Jabbar Juluke claims he has a “daunting task” ahead of him.
Most would agree with him, too: He must make Leonard Fournette better.
“As far as football goes, we want to clean up anything he’s done in the past and make him better. That’s going to be a daunting task,” said Juluke, LSU’s new running backs coach. “The young man does everything extremely well.”
Juluke was not allowed to do an interview with The Advocate on Sunday or Monday.
Juluke called the last month a “whirlwind.” After three seasons in Ruston, Louisiana, Texas Tech hired him away from Louisiana Tech on Jan. 13. He spent exactly a month as a Red Raider before LSU came knocking late last week.
“It’s an extreme honor for me to wear the purple and gold and represent the state as best I can be,” said Juluke, who spent nine years as head coach at Edna Karr, leading the Cougars to a state title in 2012. “Just to hold this flag is an unbelievable honor, dream come true. I think we’re heading in the right direction. I know how important this university is to the high school coaches in Louisiana because, at one point, that was me.”
Juluke discussed his recruiting approach - one similar to that of his predecessor and fellow New Orleanian Wilson. It starts, he says, with building relationships.
“We want to recruit the individual, the family, the neighbor,” he said. “I want to recruit the cousin up the street.”
He touched on his personal weight loss, too. Back in south Louisiana, Juluke hopes to keep off the 50 pounds he lost moving from New Orleans to Ruston.

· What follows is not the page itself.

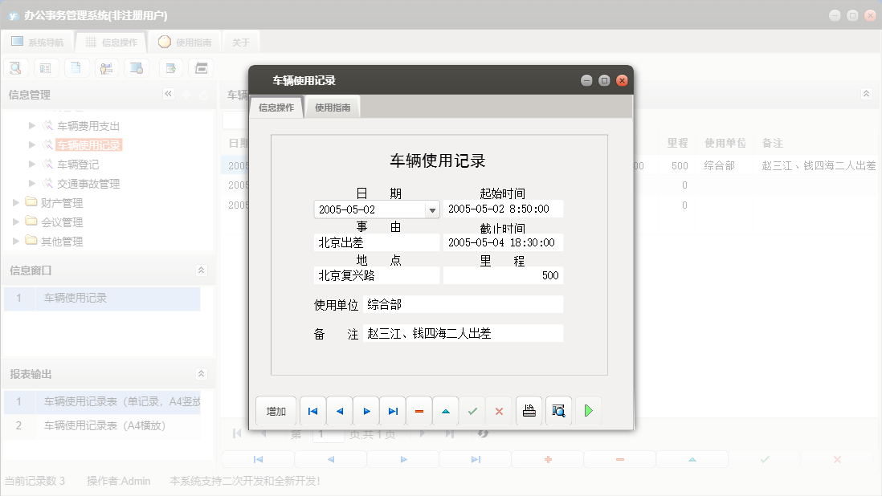
Task: Jump to last record with the end arrow
Action: (x=393, y=410)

He spent most of his time speaking about one of the nation’s most talked-about players - Fournette, the 6-1, 230 pound tailback from Juluke’s alma mater, St. Augustine.
Juluke has been close with the Fournette family for years, growing up in the same area as Fournette’s father, in the heart of the Crescent City. Juluke even said he tried to lure Fournette to play for him at Edna Karr.

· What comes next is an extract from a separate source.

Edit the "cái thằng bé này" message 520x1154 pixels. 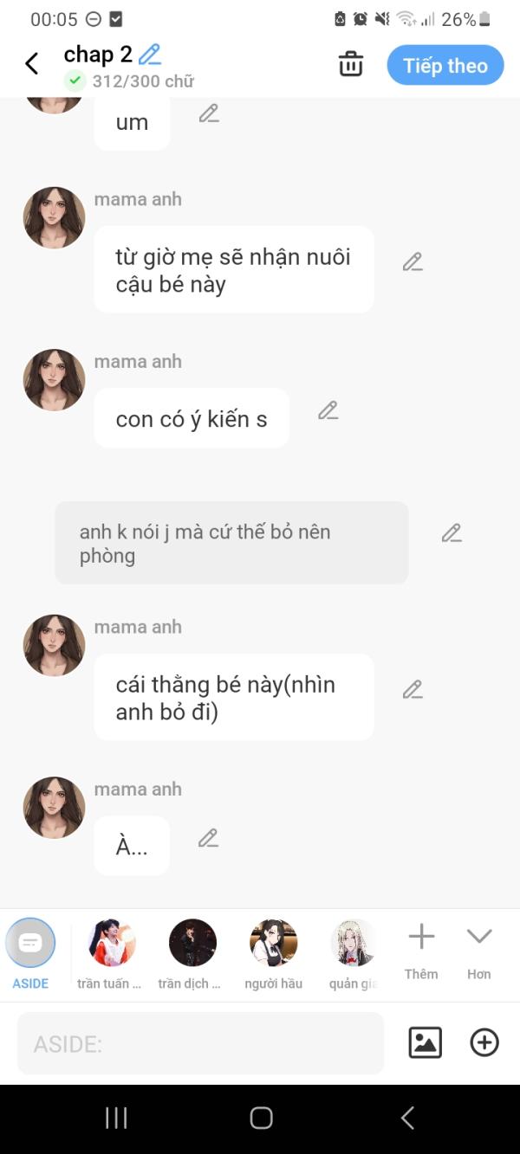pos(413,689)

“I’ve been knowing Leonard since he was 5,” the coach said.
Juluke is fresh off tutoring Louisiana Tech record-setting running back Kenneth Dixon. Dixon finished his career with the Bulldogs as the NCAA’s all-time leader in touchdowns (87), points scored (522) and games played in which he scored a touchdown (38). As a senior in 2015, Dixon led the nation in scoring (14.2 points per game) and was second nationally in touchdowns scored (26).
Juluke hopes to connect Dixon and Fournette at some point. Dixon is projected as a second- to third-round pick in the draft, set for April 28-30 and was a starting running back in the Senior Bowl last month.

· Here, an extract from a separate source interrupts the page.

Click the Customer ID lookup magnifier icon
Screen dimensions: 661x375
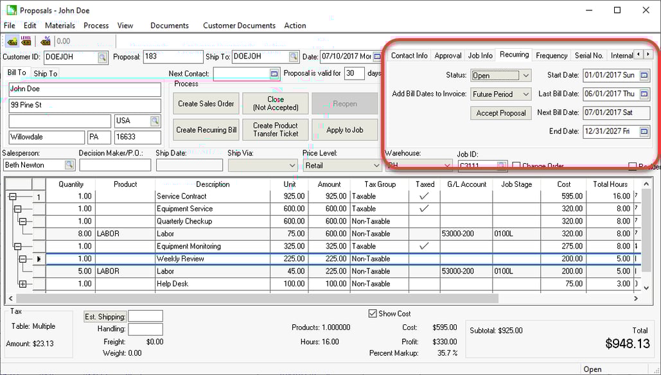(102, 57)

Fournette is a rising junior eligible for the 2017 NFL draft.
“(Fournette) is asking questions already, asking questions about Kenneth Dixon, who I dearly love and understood the relationship I had with he,” Juluke said. “At some point, I’m going to get he and Kenneth together so they can communicate about the process Kenneth is going through now.”
Juluke called Wilson “very instrumental” in his life and in the transitions over the last month. The coach speaks to Wilson, now head coach at Texas-San Antonio, on a “daily basis.”
“He’s done an outstanding job of getting me familiar with the university, the young men I’m going to be coaching, especially the man I’m going to be coaching for,” Juluke said.
So how about keeping off those 50 pounds? It won’t be easy, Juluke says, but it’s important.
“I have to be in shape, ready to go,” he said. “It’s going to be difficult because of the great food down south.”
Wisconsin ticket prices announced
Ticket prices for LSU’s game at Wisconsin at Lambeau Field are $91 or $118, depending on location, the school announced Tuesday.
The Tigers face off against the Badgers on Sept. 3 to kick off the 2016 season.
LSU season ticket holders will receive ticket request forms for the Wisconsin game in April with a deadline to submit ticket requests of May 31. LSU is allotted 20,000 tickets to the game and will be the visitor, occupying the east side of the stadium.
“We expect this to be one of the most in-demand tickets for a regular-season non-conference game that we have ever had,” said Brian Broussard, in charge of the LSU ticket office.
With demand expected to outpace the number of tickets LSU receives for the game, Broussard said the school does not anticipate any tickets to go on sale to the general public through the LSU allotment.
There will be a limited number of student tickets available to LSU students at a reduced rate. Information regarding tickets for LSU students on the Baton Rouge campus will be available later in the spring.